2. The vegetable greenhouse frame system according to claim 1, characterized in that: The counterweight (7) is connected to two ends of a suspension rod (8), and a hook (9) is welded on the suspension rod (8). The suspension rod (8) is connected to the counterweight (7) through the hook at its top.
3. The vegetable greenhouse frame system according to claim 2, characterized in that: The counterweight seat (7) consists of an upper plate (71) and a lower plate (72). The upper plate (71) and the lower plate (72) are connected by several U-shaped plates (78). A drive sprocket (73) and a driven sprocket are respectively installed at both ends of the upper plate (71) and the lower plate (72). A chain (74) meshes between the drive sprocket (73) and the driven sprocket. A connecting seat (75) is hinged on the chain (74). A hook hole seat (77) is provided on the connecting seat (75). The hook at the top of the suspension rod (8) is hooked on the hook hole seat (77).
4. The vegetable greenhouse frame system according to claim 3, characterized in that: Rollers (76) are installed at both the upper and lower ends of the connecting seat (75), and the upper and lower rollers (76) contact the upper plate (71) and the lower plate (72) respectively.
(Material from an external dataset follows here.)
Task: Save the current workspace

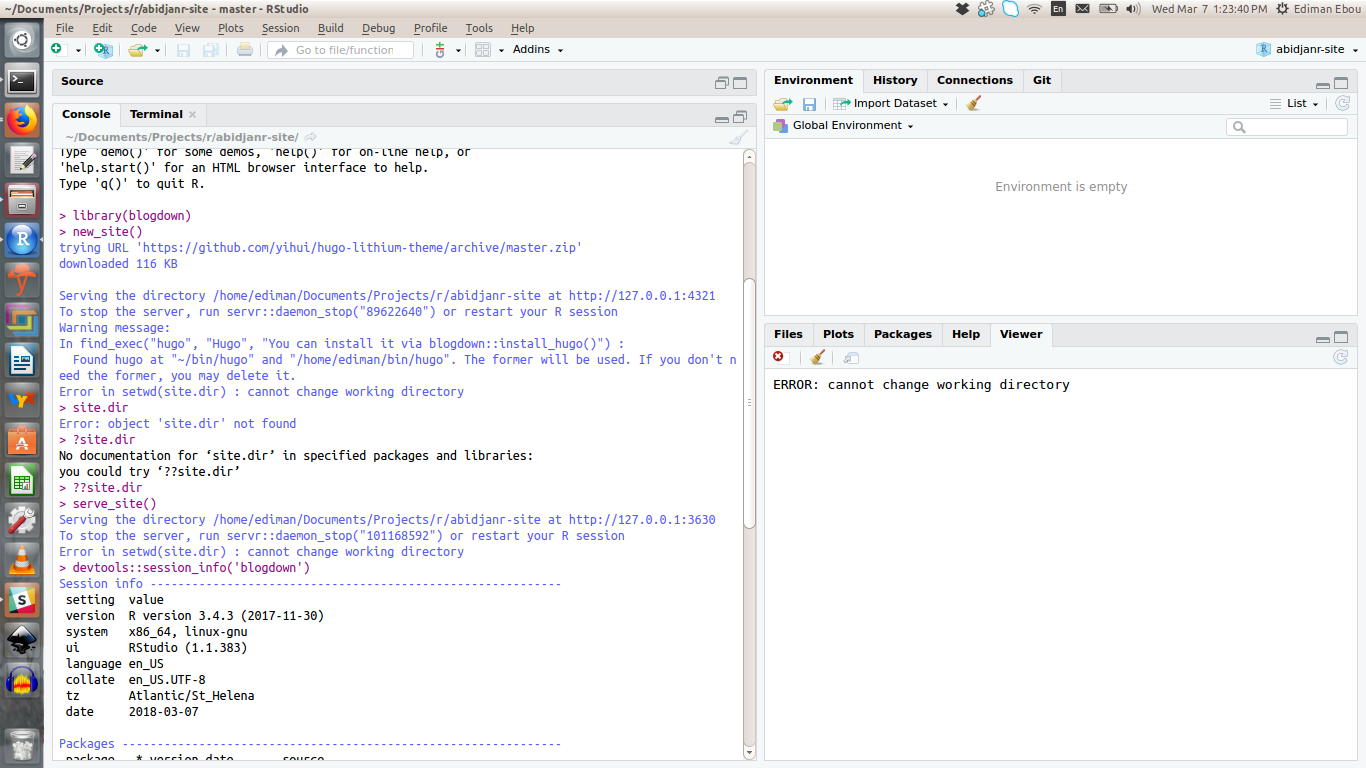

5. The vegetable greenhouse frame system according to claim 2, characterized in that: The suspension rod (8) includes an upper rod (81) and a lower rod (82), which are connected by a sleeve (83). The surfaces of the upper rod (81) and the lower rod (82) that are in contact with each other are provided with teeth (84) arranged at equal intervals from top to bottom. The teeth (84) of the upper rod (81) and the teeth (84) of the lower rod (82) mesh with each other. The top of the lower rod (82) is provided with a plug, the length of which is greater than the diameter of the sleeve (83).
6. The vegetable greenhouse frame system according to claim 1, characterized in that: Both sides of the support beam (3) are connected to diagonal tie rods (10).